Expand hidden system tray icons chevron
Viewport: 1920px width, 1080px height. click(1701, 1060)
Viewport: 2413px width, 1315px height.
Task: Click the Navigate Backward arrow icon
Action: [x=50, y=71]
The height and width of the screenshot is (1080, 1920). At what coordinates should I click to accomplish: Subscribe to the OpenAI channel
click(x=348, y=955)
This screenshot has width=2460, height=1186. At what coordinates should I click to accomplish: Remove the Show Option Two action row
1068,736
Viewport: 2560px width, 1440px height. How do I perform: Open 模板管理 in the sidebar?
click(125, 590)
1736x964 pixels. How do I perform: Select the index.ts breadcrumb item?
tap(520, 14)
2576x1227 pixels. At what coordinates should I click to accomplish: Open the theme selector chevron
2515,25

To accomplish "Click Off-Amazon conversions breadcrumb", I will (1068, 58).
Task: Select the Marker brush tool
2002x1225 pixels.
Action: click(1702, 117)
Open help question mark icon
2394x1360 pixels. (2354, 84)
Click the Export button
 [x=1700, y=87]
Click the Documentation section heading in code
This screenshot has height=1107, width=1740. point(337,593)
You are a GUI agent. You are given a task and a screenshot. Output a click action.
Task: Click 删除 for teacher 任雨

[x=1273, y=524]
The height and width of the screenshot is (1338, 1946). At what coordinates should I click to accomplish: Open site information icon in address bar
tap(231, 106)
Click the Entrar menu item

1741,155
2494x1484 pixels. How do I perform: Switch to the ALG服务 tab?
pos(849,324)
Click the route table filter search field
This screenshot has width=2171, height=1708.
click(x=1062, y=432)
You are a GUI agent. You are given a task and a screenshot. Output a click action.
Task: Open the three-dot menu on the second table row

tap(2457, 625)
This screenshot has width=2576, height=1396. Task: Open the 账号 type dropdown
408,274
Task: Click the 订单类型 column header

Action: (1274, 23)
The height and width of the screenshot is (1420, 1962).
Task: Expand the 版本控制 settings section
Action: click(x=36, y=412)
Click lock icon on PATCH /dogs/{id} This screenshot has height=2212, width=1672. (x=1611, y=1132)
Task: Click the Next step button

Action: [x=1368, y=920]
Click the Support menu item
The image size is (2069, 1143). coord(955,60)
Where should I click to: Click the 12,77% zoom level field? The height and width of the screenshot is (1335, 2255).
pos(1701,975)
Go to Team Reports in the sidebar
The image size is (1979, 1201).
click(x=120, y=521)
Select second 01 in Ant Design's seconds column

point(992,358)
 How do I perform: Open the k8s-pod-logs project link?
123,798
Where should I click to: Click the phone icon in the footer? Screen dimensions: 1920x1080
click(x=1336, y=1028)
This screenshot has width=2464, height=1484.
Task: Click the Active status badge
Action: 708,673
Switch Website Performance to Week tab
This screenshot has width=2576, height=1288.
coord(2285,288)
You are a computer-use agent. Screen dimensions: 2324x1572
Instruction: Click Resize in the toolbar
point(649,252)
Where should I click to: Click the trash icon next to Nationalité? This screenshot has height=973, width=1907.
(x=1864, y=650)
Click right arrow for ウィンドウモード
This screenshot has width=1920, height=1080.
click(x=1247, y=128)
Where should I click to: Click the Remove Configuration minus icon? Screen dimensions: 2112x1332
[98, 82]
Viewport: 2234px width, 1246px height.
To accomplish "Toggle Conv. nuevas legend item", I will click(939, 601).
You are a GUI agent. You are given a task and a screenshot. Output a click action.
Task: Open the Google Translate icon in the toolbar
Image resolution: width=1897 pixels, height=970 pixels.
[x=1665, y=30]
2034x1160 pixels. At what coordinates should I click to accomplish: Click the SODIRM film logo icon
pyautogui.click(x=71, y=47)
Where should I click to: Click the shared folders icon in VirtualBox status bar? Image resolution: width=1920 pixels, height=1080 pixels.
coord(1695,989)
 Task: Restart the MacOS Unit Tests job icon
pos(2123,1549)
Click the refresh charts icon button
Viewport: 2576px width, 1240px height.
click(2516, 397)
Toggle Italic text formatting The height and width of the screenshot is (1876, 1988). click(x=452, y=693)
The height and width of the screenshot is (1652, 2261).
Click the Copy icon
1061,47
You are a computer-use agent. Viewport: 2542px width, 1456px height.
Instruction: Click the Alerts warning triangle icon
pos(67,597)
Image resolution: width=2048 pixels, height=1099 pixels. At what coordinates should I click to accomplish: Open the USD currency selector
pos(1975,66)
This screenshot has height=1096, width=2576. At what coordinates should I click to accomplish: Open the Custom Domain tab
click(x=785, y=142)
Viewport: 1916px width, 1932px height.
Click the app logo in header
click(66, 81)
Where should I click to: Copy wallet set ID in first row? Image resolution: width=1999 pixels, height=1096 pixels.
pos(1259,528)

_Problem to solve_
Find the string "Toggle" in the listing and return every line that holds it.

_Exercise solution_
To accomplish "Toggle Conv. nuevas legend item", I will click(939, 601).
Toggle Italic text formatting The height and width of the screenshot is (1876, 1988). click(x=452, y=693)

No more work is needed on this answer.